- Task prompt:
Search term "Uncheck": copy each line of the data containing it.

- Dataset entries:
=== Begin Enclosure ===

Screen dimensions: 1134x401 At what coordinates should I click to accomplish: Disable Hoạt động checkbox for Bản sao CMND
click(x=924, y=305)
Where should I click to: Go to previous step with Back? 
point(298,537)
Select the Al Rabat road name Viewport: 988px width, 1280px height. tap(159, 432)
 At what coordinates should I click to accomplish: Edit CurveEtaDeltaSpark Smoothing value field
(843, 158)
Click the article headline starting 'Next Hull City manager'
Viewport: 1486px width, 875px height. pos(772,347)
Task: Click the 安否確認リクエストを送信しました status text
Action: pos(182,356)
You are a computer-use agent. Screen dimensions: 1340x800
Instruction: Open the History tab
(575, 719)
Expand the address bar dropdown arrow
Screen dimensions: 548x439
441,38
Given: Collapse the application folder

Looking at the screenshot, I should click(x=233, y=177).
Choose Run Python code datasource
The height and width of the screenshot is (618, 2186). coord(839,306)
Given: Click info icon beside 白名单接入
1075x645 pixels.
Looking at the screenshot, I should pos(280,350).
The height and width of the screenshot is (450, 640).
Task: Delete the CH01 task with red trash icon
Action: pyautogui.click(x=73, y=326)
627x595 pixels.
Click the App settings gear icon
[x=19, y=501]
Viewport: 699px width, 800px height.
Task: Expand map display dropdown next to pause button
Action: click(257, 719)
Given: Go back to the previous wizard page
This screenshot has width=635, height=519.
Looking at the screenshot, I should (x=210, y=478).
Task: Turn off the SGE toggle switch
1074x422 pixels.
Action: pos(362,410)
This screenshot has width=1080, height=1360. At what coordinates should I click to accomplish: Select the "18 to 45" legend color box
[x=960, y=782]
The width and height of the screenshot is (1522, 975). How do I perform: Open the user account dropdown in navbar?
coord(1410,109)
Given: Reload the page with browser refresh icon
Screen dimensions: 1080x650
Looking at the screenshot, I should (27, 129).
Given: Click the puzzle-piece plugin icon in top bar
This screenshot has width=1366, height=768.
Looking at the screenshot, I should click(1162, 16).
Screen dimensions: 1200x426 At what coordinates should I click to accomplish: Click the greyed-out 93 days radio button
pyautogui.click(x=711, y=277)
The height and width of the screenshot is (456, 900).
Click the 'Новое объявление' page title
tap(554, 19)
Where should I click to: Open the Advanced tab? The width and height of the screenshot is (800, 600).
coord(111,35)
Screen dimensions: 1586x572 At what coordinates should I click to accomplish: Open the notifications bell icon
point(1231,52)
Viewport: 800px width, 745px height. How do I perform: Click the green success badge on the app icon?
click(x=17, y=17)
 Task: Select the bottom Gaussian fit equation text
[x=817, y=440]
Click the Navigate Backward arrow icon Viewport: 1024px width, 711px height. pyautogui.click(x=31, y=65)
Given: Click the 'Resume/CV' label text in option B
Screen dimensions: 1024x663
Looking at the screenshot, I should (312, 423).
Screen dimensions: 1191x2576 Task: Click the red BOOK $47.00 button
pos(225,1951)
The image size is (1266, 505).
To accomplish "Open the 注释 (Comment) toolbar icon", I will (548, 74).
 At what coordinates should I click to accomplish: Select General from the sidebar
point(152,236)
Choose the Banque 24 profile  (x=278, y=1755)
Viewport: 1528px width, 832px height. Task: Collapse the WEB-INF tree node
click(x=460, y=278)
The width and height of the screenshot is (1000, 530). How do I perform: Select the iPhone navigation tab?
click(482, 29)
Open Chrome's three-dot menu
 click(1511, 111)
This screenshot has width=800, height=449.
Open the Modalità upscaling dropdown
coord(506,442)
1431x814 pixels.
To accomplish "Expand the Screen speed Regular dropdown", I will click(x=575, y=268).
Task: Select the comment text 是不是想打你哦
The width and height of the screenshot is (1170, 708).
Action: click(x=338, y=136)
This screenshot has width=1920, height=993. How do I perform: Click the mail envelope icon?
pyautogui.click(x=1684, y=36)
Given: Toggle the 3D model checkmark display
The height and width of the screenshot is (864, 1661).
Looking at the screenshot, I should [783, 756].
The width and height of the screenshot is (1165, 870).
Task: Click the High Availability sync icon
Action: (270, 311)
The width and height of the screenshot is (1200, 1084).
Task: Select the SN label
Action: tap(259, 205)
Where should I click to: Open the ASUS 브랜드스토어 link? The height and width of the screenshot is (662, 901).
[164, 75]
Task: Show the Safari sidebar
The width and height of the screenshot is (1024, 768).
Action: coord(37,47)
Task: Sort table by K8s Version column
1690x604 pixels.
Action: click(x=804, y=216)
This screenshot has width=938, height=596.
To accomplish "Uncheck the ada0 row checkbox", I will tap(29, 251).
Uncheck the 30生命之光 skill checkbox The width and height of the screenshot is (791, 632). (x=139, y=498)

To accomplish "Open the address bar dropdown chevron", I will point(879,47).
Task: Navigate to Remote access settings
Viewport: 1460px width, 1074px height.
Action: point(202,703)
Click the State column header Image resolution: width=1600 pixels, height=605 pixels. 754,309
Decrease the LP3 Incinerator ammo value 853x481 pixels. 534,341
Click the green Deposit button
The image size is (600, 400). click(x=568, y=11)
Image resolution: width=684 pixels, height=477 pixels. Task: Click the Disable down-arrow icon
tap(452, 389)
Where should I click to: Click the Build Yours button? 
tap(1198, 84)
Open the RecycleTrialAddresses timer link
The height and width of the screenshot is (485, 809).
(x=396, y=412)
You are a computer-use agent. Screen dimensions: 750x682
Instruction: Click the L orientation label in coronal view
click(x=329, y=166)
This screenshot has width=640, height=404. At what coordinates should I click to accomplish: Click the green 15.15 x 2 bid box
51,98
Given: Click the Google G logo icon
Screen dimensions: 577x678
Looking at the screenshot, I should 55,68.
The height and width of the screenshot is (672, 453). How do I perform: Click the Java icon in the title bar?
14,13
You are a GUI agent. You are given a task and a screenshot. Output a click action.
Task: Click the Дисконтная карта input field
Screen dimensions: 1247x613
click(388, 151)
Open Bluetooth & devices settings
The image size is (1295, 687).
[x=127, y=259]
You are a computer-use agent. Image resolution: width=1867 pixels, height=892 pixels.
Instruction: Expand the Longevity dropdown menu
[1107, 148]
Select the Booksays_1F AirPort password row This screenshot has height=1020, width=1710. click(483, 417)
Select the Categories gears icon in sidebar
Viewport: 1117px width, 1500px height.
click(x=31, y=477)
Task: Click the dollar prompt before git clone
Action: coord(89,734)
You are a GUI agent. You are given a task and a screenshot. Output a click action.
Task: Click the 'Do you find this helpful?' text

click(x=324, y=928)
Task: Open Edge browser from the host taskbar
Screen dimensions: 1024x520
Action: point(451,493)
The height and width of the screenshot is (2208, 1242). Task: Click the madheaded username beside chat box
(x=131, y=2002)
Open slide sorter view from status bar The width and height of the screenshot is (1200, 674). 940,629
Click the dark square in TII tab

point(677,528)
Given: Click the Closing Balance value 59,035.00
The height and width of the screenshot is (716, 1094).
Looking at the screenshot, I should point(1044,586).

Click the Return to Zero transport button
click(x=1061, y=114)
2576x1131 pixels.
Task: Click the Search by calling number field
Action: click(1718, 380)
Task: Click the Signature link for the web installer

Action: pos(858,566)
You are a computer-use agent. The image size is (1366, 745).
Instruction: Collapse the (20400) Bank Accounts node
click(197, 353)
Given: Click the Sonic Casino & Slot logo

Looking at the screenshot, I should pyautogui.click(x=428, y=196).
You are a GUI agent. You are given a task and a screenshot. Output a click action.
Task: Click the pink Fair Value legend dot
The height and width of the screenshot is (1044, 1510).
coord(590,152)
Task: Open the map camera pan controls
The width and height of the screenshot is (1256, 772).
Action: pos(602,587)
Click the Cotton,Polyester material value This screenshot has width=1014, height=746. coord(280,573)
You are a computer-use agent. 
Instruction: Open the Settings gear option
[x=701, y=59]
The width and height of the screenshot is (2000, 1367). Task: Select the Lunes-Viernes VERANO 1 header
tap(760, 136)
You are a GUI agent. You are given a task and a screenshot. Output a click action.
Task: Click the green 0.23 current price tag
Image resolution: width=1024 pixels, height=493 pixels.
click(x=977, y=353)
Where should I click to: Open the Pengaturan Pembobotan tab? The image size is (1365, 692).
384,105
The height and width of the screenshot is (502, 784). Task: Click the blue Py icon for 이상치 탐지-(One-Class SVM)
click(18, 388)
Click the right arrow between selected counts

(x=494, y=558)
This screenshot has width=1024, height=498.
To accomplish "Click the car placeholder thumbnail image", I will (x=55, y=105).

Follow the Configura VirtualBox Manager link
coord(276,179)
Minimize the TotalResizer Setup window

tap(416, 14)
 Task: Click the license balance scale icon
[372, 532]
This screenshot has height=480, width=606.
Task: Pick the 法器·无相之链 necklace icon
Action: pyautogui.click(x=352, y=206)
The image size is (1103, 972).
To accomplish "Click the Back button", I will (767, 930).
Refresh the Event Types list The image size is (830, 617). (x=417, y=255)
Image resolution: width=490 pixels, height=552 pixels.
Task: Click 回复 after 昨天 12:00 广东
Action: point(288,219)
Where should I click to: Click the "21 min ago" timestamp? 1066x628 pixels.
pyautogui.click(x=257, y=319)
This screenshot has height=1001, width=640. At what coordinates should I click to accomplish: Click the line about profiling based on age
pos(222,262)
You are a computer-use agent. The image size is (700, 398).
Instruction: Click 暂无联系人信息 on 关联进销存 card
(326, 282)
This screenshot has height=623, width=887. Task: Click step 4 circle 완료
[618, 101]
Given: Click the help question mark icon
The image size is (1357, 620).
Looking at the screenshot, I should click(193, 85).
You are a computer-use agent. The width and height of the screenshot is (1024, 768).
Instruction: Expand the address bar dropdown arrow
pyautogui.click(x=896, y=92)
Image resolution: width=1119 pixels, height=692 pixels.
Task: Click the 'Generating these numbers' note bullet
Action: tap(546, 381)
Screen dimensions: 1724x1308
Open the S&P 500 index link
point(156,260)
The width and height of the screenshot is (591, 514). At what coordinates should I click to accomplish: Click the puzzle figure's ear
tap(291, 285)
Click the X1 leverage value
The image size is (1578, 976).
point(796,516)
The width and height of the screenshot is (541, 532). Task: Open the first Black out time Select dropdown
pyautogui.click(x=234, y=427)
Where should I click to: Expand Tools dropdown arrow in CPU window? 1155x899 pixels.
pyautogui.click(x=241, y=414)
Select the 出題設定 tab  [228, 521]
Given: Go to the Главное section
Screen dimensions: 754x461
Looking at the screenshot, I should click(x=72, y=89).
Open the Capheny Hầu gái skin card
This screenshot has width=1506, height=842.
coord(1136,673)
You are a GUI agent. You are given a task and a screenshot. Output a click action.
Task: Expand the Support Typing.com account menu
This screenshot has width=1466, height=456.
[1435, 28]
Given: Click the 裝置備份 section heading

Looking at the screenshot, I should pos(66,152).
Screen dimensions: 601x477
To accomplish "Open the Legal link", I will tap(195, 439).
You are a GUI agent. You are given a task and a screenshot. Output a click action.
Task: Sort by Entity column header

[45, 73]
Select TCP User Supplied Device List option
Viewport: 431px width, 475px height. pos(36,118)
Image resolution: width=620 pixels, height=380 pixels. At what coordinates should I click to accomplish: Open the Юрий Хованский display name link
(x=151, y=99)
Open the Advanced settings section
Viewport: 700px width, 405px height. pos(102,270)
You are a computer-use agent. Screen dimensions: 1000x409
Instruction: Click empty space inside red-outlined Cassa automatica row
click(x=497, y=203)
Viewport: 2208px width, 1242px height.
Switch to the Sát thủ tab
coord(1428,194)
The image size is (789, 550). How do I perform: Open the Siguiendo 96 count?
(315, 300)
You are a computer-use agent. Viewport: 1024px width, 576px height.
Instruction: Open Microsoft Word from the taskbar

=== End Enclosure ===

- Result for this task:
To accomplish "Uncheck the ada0 row checkbox", I will tap(29, 251).
Uncheck the 30生命之光 skill checkbox The width and height of the screenshot is (791, 632). (x=139, y=498)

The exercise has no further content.